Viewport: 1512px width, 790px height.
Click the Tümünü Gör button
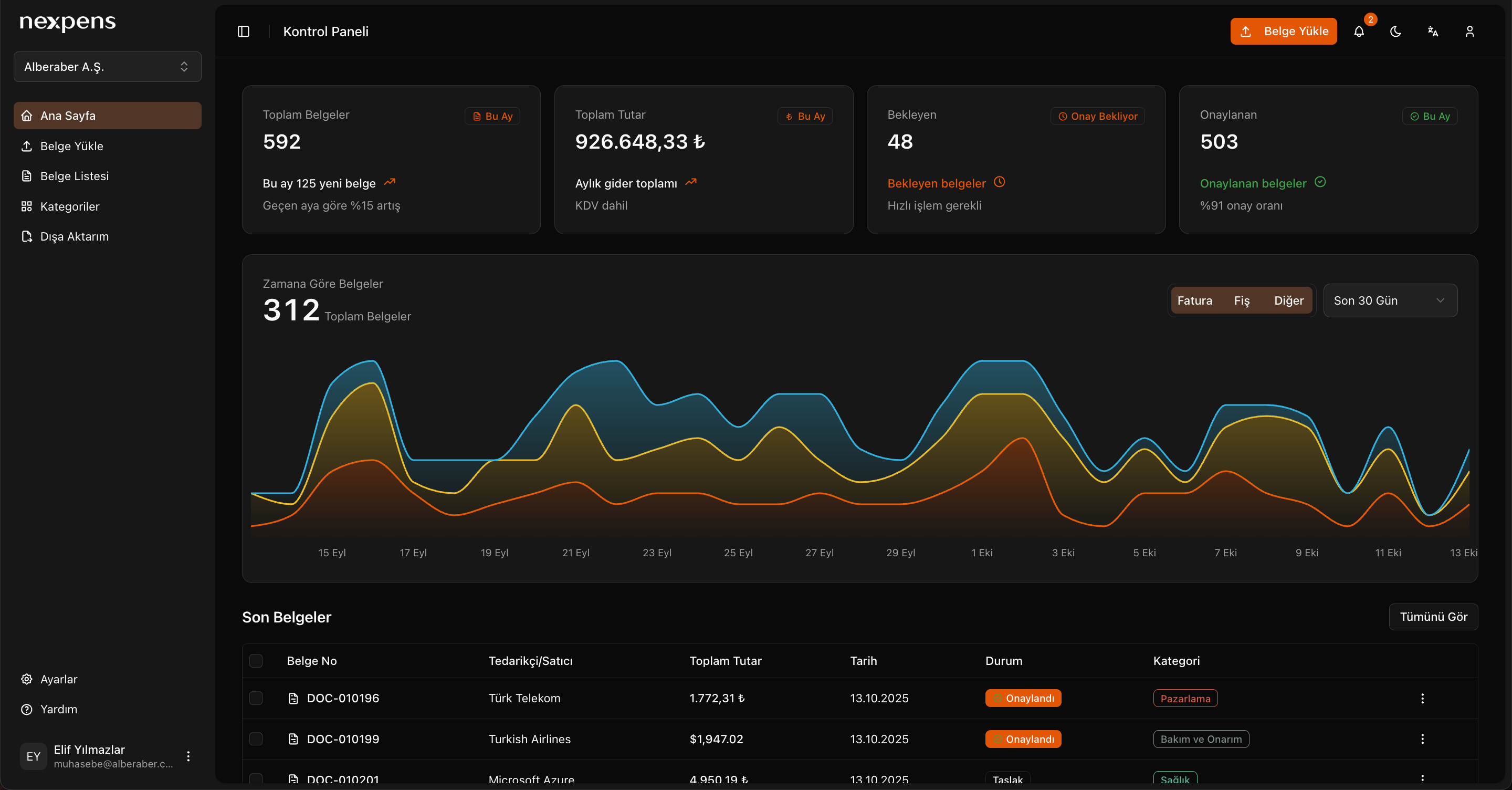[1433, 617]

* * * * * * *

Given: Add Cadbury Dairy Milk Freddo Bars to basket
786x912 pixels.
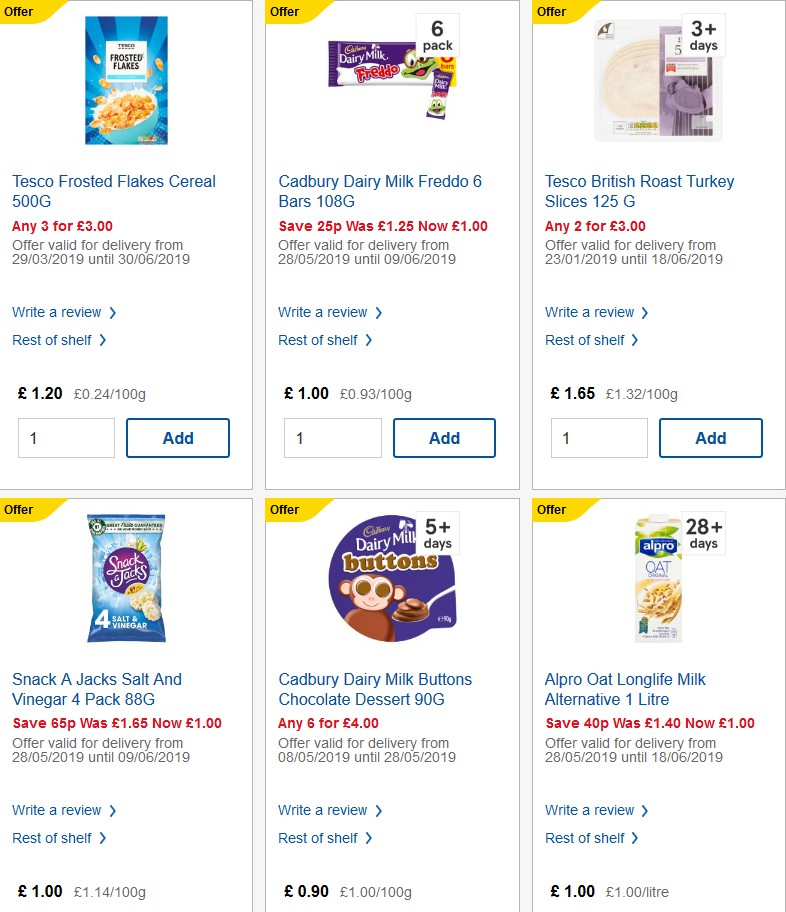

* * * * * * *

Stated problem:
Rewrite the lines starting with the line with "Given: Add Cadbury" and going on through the line with "786x912 pixels.", changing "basket" to "cart" and leaving everything else unchanged.

Reply to the task:
Given: Add Cadbury Dairy Milk Freddo Bars to cart
786x912 pixels.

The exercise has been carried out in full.